The Assassination of G. Hearst
NADIRA HUSAIN
THE ASSASSiNATION OF G. HEARST
Opening reception: Thursday, November 4, 2010, 6 – 10 pm
Opening times: Wednesday to Saturday, 12 - 6:15 pm
Duration of the exhibition: November 5 - December 18, 2010
It has been reported that young Egyptians in ancient times sought from time to time to enter Isis’ temples at night. Having managed to sneak in, they deliberately lifted the veils of the goddess with the hope that once the statue had been dispossessed of ornaments, they would finally be able to truly embrace her.
These attempts evoke the irrational desire to grasp an essence that one imagines might lie behind the surface of things. However, some cultures believe that the surface of the subject already contains its essence. Visual illusion is a life necessity and the search for truth beyond the appearance a sort of “juvenile madness”.
For her first show at PSM gallery, Nadira Husain displays works with a noticeable diversity of surfaces. Her collages, which are meticulously worked and reworked, offer a fragmented materiality. Some ceramics elements, used within reliefs or spatial structures, present a literally resistant surface. Two series of portraits turn into abstract patterns, sometimes even reshaped into further, more highly abstracted portraits. Husain’s practice grows from the surface of the pieces.
The different elements of the exhibition are related to one another through the reference to an obscure episode in Greek mythology. A central gesture in this episode is repeatedly fragmented and recomposed on the surface of Husain’s pieces without ever being directly addressed. Referring to this episode and to some real events, Nadira Husain intertwines fragments of facts and fiction. This process takes place at the surface of her works, which is the space where snatches of narration unfold and assemble.
Beyond the diverse layers of Husain’s work, the spectre of Georges Hearst haunts the exhibition.
NADIRA HUSAIN
THE ASSASSINATION OF G. HEARST
Eröffnung: Donnerstag, 04. November 2010, 18 – 22 Uhr
Öffnungszeiten: Mittwoch - Samstag, 12 - 18:15 Uhr
Dauer der Ausstellung: 05. November – 18. Dezember 2010
Es ist überliefert, dass junge Ägypter in der Antike gelegentlich versuchten, in der Nacht in die Tempel der Isis einzudringen. Nachdem es ihnen gelang sich hineinzuschleichen, hoben sie die Schleier der Göttin in der Hoffnung an, sie vollkommen zu umarmen und sich zu Eigen zu machen, nachdem die Statue ihres Dekors entledigt wurde.

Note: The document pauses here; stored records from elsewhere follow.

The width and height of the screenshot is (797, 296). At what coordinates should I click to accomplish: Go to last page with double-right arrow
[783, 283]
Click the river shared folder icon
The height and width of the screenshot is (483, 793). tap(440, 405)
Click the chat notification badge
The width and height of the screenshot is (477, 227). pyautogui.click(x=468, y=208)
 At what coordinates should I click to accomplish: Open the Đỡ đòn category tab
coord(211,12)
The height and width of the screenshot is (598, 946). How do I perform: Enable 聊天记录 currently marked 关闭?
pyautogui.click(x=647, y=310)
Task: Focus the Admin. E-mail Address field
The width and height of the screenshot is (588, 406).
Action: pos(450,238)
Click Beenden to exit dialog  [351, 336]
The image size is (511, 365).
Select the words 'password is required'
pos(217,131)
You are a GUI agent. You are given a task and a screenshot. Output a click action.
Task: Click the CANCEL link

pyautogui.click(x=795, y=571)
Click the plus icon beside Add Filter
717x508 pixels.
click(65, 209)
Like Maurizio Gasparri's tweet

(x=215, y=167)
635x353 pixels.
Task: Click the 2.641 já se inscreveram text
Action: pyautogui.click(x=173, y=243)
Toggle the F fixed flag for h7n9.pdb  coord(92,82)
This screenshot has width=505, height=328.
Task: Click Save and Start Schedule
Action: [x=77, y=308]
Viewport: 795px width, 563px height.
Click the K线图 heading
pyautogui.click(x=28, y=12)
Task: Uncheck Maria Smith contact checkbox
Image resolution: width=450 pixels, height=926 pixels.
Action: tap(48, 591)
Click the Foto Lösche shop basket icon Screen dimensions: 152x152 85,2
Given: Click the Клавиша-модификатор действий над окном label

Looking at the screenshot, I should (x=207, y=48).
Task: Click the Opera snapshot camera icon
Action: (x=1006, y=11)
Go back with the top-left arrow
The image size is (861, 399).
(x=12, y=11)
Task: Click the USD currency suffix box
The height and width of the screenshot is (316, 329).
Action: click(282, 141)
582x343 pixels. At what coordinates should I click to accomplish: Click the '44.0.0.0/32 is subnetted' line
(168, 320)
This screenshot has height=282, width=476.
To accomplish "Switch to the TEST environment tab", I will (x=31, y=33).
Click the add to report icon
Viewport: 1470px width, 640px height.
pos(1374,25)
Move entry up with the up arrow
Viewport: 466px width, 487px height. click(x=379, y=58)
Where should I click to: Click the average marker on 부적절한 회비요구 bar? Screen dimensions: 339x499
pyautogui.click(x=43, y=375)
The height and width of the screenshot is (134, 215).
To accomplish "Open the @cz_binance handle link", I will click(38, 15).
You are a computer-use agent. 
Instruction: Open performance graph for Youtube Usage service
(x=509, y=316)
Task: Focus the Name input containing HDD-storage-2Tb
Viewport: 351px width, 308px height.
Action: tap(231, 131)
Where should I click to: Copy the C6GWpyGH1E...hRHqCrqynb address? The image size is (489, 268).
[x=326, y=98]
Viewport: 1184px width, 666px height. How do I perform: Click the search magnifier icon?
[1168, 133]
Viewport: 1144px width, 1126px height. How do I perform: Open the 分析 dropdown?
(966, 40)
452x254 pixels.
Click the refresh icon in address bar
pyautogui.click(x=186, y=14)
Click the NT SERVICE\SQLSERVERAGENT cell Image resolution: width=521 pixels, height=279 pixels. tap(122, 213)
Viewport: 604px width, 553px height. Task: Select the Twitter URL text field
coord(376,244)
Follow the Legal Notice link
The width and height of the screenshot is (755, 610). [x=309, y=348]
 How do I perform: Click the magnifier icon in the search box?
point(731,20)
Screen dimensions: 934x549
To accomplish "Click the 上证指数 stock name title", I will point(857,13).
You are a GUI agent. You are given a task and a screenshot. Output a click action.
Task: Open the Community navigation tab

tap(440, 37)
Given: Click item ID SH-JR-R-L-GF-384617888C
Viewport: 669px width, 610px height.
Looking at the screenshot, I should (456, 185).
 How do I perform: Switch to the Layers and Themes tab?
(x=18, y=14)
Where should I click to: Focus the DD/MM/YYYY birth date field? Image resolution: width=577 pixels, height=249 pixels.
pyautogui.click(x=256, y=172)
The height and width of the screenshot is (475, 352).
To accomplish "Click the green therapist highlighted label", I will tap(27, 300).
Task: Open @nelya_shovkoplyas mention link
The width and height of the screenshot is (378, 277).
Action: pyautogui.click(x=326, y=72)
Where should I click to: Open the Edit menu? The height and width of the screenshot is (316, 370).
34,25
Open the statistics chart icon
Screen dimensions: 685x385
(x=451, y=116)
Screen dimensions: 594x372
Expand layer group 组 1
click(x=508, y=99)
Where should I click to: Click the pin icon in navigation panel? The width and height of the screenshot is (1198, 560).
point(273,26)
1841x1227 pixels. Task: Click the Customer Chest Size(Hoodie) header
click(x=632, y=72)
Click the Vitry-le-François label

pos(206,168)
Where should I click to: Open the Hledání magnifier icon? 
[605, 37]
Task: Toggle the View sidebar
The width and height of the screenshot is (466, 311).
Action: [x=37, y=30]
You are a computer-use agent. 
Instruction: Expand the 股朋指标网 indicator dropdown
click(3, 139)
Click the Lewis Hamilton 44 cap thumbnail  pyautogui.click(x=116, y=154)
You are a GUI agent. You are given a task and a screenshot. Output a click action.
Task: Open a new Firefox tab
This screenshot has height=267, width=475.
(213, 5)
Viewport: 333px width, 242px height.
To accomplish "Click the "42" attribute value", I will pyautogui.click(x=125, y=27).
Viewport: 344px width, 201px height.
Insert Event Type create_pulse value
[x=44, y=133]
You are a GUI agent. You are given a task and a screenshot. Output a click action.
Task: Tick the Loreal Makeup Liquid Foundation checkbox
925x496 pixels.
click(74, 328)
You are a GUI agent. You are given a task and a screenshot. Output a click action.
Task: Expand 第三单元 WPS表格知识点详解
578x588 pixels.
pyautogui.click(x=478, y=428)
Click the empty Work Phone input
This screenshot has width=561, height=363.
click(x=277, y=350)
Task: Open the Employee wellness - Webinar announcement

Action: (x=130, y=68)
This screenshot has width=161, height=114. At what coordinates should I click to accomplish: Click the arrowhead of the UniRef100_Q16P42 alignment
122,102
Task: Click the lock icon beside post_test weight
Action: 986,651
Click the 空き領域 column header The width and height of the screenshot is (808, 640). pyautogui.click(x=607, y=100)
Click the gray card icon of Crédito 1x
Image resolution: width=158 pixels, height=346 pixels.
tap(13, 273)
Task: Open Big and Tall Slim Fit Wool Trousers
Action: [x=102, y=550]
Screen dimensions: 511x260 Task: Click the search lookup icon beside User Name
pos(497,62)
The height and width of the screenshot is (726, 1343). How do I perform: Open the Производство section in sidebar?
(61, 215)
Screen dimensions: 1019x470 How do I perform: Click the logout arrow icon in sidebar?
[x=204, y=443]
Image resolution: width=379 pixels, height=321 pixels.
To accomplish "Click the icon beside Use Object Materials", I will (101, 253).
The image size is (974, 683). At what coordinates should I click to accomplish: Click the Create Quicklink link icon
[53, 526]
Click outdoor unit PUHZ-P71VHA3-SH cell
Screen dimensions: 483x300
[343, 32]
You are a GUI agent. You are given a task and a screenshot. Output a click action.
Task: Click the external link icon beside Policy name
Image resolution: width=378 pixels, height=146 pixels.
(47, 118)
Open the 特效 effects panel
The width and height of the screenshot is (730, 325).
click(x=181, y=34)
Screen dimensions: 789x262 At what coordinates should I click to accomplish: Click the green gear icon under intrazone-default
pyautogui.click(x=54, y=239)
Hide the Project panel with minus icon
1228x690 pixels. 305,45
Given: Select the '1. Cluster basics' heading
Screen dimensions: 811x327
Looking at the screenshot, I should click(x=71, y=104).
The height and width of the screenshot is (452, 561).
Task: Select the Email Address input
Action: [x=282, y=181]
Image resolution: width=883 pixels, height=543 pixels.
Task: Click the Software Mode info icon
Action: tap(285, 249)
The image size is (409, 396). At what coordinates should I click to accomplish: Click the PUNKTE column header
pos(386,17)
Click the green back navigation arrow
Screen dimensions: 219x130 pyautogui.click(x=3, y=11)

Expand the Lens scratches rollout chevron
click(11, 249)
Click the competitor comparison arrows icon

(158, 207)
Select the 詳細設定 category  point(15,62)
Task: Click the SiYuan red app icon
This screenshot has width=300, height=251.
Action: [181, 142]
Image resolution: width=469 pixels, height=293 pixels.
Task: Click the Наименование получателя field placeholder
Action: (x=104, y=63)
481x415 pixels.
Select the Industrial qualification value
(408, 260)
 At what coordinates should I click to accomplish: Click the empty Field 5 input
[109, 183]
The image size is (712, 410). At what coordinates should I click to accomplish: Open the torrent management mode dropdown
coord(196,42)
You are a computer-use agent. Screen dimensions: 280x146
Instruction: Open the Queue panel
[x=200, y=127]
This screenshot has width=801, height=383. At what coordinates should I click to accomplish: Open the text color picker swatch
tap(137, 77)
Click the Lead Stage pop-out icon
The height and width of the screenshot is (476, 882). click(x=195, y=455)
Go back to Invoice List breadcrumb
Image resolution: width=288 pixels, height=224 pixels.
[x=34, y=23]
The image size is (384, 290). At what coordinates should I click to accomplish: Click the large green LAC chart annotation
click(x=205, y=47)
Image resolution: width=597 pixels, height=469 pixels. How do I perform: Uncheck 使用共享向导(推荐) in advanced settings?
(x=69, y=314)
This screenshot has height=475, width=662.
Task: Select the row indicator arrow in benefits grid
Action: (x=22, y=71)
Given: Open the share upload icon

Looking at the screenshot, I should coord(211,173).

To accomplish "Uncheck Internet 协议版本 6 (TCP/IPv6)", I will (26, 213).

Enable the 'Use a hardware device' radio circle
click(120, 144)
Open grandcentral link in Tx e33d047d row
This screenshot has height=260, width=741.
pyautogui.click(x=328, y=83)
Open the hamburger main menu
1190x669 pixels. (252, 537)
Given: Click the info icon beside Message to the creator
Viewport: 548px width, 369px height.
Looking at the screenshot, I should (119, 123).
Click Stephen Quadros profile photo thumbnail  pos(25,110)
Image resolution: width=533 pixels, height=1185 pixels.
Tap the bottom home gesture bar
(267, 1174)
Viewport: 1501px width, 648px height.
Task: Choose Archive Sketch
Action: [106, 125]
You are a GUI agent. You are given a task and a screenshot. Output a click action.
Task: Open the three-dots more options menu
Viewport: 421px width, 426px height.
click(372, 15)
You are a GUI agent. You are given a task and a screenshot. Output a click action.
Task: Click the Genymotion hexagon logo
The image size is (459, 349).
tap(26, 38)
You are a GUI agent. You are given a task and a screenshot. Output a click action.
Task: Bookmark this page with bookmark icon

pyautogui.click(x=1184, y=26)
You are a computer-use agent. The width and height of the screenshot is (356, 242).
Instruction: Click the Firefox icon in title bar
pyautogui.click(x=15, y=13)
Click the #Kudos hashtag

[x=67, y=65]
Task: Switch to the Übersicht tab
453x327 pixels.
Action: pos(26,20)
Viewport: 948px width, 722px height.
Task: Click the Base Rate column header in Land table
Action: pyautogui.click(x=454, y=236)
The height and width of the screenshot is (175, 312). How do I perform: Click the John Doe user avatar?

Diese Versuche erinnern an den irrationalen Wunsch, das Wesen der Dinge zu erfassen, das oftmals unter der Oberfläche vermutet wird. Dennoch glauben manche Kulturen, dass das Äußere des Subjektes bereits sein Wesentliches enthält. Visuelle Illusion ist für sie notwendiger Bestandteil des Lebens und die Suche nach Wahrheit jenseits des Scheins eine Art „jugendliche Tollheit“.
In ihrer ersten Einzelausstellung bei PSM zeigt Nadira Husain Arbeiten mit einer bemerkenswerten Vielfalt an Oberflächen. Ihre sorgfältig ge- und bearbeiteten Collagen sind von einer vielschichtigen Materialität geprägt. Keramische Elemente, die in den Reliefs und räumlichen Strukturen verwendet werden, bieten eine verfestigte Oberfläche. Zwei Serien von Portraits werden zu abstrakten Mustern, die zuweilen selbst zu weiteren, noch abstrakteren Portraits verschmelzen. Husains künstlerisches Verfahren erwächst aus der Oberfläche der Werke.
Durch den Bezug zu einer obskuren Erzählung aus der griechischen Mythologie stehen die verschiedenen Elemente der Ausstellung untereinander in Beziehung. Eine zentrale Geste aus dieser Episode wird auf der Oberfläche von Husains Arbeiten wiederholt fragmentiert und zusammengesetzt ohne jemals direkt angesprochen zu werden. In Bezug auf diese Geschichte und auf tatsächliche Ereignisse vermischt Nadira Husain reale und fiktionale Elemente. Dieser Prozess findet auf der Oberfläche ihrer Arbeiten statt, auf der sich Bruchstücke von Erzählungen entfalten und zusammensetzen.
Jenseits der diversen Schichten in Husains Arbeiten geht das Gespenst von G. Hearst in der Ausstellung um.